Medici, infermieri, pneumoterapisti e altri professionisti nel campo medico si sono offerti volontari per entrare a fare parte del personale che tiene i corsi di rianimazione.
Secondo il dottor Ted Kimball, medico del pronto soccorso del University of Utah Hospital di Salt Lake City e presidente del consiglio consultivo dei Servizi umanitari, il ruolo di agevolatore del trattamento degli argomenti relativi alla salute nei paesi in via di sviluppo porta molteplici ricompense.
«Questa gente conduce un’esistenza semplice», fa notare. «Non hanno bisogno di televisori a schermo piatto o di computer. Hanno tre esigenze basilari: avere la possibilità di studiare, di curarsi e di avere pace e libertà dalle guerre per il potere. La rianimazione neonatale gioca un ruolo critico in due di queste esigenze: lo studio e la salute.
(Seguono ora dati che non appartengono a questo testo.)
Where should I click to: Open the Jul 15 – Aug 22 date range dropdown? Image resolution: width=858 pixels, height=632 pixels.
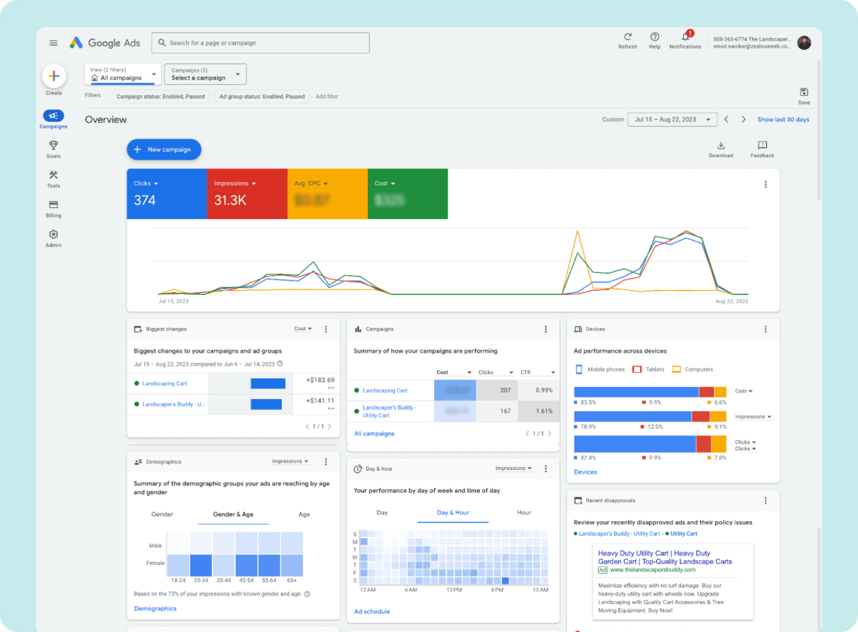click(672, 119)
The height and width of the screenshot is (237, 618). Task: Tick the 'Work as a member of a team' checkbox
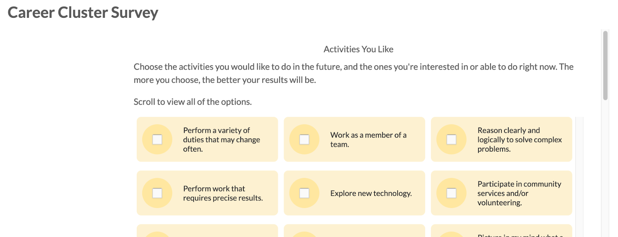coord(304,139)
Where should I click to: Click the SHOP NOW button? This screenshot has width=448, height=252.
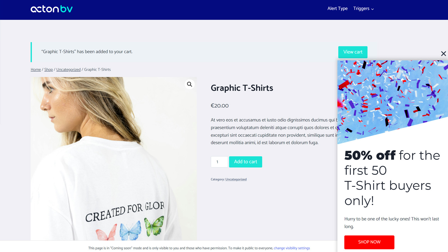369,242
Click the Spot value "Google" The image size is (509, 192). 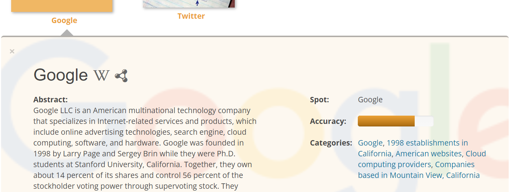tap(370, 100)
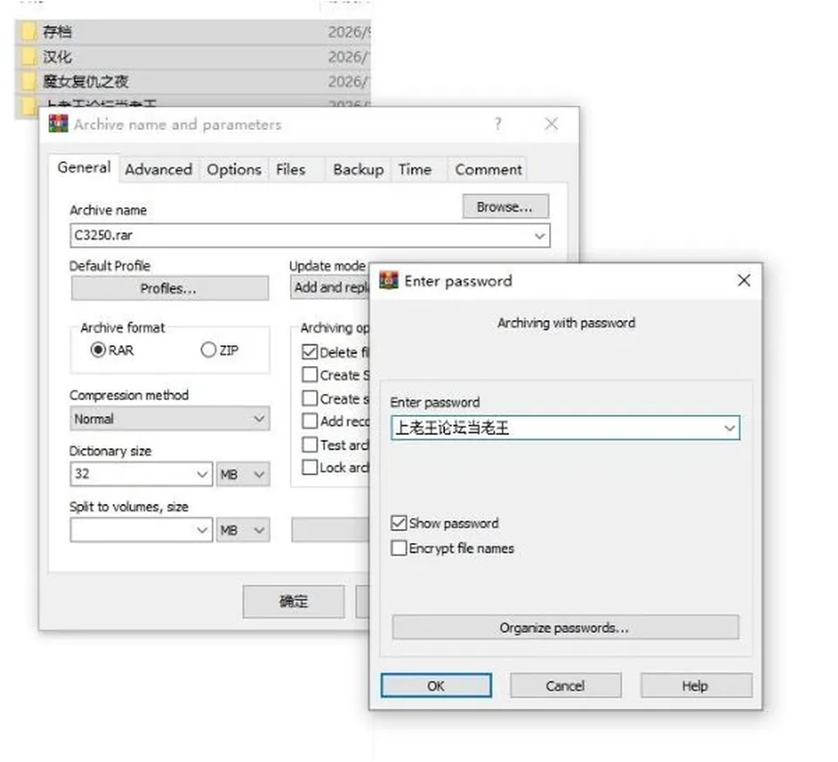
Task: Uncheck the Delete files checkbox
Action: 309,352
I nostri corsi apportano un contributo effettivo».
In Uganda, il ministro della sanità, che ha partecipato recentemente al corso di rianimazione neonatale, ha spiegato al dottor Kimball che nel paese la morte di ogni neonato comporta circa centomila dollari di deficit all’economia statale. «In queste aree, dove c’è una povertà opprimente», spiega il dottor Kimball, «hanno bisogno di una forza lavoro sana e istruita che porti la popolazione fuori della povertà. La soluzione è stabilire una comunità sana e autosufficiente. Se si salva una vita alla nascita, c’è un altro paio di spalle su cui porre il carico economico del paese, ossia un’altra persona che lavora per uscire dalla povertà».
Le preoccupazioni riguardanti i corsi di rianimazione neonatale in Ghana rispecchiano quelle del Lesotho e dell’Uganda. Il dottor David Gourley, medico di Salt Lake City e membro del comitato consultorio dei Servizi umanitari, ha riferito che «un corso semplificato per le ostetriche di campagna e le infermiere della comunità fornirà le tecniche basilari di rianimazione e l’attrezzatura necessaria per abbassare il tasso di mortalità infantile in Ghana».
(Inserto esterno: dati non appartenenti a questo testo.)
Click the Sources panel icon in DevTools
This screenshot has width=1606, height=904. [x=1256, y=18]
Il dottor Gourley riferisce una storia raccontata da un’ostetrica appena addestrata: «Dora era intervenuta in un parto podalico. Pensava che il neonato fosse morto, perché era floscio e non respirava. Ella procedette con i primi passi della rianimazione. Le bastò semplicemente posizionare correttamente il piccolo per assicurare la pervietà delle vie aeree e aspirarlo con una siringa prima che il neonato iniziasse a respirare e il tono migliorasse. Oggi il bambino è sano e robusto».
Basandosi su stime locali, il dottor Gourley ha osservato che nei sei mesi che hanno seguito il corso tenuto in Ghana nel maggio 2006, 646 neonati sono stati rianimati con successo grazie all’apparecchiatura donata dalla Chiesa.
L’apparecchiatura e l’addestramento contribuiscono al raggiungimento della meta a lungo termine del programma di rianimazione neonatale di avere a ogni parto l’assistenza di una persona competente.
Per la sorella Whipple, madre ella stessa, l’obiettivo è più ampio: «Desidero che tutti i neonati abbiano un corpo sano per affrontare la vita. Le madri provano le stesse emozioni in tutto il mondo: sperano tutte che i figli siano sani e abbiano la possibilità di essere felici, di far parte di una famiglia».